The American doctor who carried the Ebola virus from Guinea to New York, riding the subway and going bowling before symptoms developed, said the public was never properly educated about the disease.
Dr Craig Spencer, an emergency room physician, penned an article for Wednesday’s New England Journal of Medicine that blamed politicians and media outlets for fanning fears.
‘When we look back on this epidemic, I hope we’ll recognize that fear caused our initial hesitance to respond – and caused us to respond poorly when we finally did,’ Spencer wrote.
Slammed: Dr Craig Spencer penned an article for the New England Journal of Medicine attacking the media and politicians for alarmist reports and attempts to use the Ebola outbreak for political gain
The emergency room physician treated patients in Guinea with the Doctors without Borders, before returning to the United States last October.
He developed symptoms consistent with those of Ebola and was diagnosed on October 23, just days after arriving in the United States.
Media reports about Spencer’s diagnosis, the first in New York, focused on how he rode the subway, went out to eat and even went bowling between his return and the diagnosis.
Little attention, Spencer argued, was spent on how the disease is known to be transmitted, and that research points to it being ‘nearly impossible for me to have transmitted the virus before I had a fever.’
Spencer also bemoaned how he was described as a ‘a fraud, a hipster and a hero’ at the same time by news reports.
‘The truth is, I am none of those things,’ he said. ‘I’m just someone who answered a call for help and was lucky enough to survive.’
Responding: Spencer traveled to Guinea in order to treat Ebola patients, returning in October and being diagnosed shortly after his arrival in the US
Engaged: Spencer’s fiancee, Morgan Dixon, was admitted to the hospital after Spencer’s diagnosis but was soon released
‘Meanwhile, politicians, caught up in the election season, took advantage of the panic to try to appear presidential instead of supporting a sound, science-based public health response,’ he added.
Following Spencer’s diagnosis, New York Governor Andrew Cuomo and New Jersey Gov Chris Christie announced 21-day quarantines for those arriving in either state after working with Ebola patients.
Each governor painted federal health guidelines as inadequate during their announcements, but Spencer called such talk counter productive.
They ‘enacted strict home quarantine rules without sufficiently considering the unintended side effects,’ namely encouraging those exposed to lie out of fear of quarantine.
The sick, according to Spencer, would opt not to seek treatment while caregivers working with Ebola patients would ‘alter their travel plans or misreport their exposure to avoid quarantine.’

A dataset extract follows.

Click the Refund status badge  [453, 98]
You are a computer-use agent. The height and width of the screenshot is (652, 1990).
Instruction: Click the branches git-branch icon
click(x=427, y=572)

Another voice criticizing politicians’ reactions to the outbreak of Ebola in West Africa, which had caused the deaths of 3,416 in Sierra Leone as well as hitting Liberia and Guinea, was nurse Kaci Hickox.
In an op-ed in the Guardian, Hickox explained her frustration over being labeled the ‘Ebola nurse’ by Gov Christie in spite of her never having symptoms of the virus.
‘This is what did happen: I was quarantined against my will by overzealous politicians after I volunteered to go and treat people affected by Ebola in west Africa,’ she wrote.
‘Christie and my governor in Maine, Paul LePage, decided to disregard medical science and the constitution in hopes of advancing their careers,’ she added.
Spencer was released on November 11 having cleared the virus with the help of a blood plasma transfusion from an Ebola survivor.
‘We all lose when we allow irrational fear, fueled in part by prime-time ratings and political expediency, to supersede pragmatic public health preparedness,’ Spencer wrote.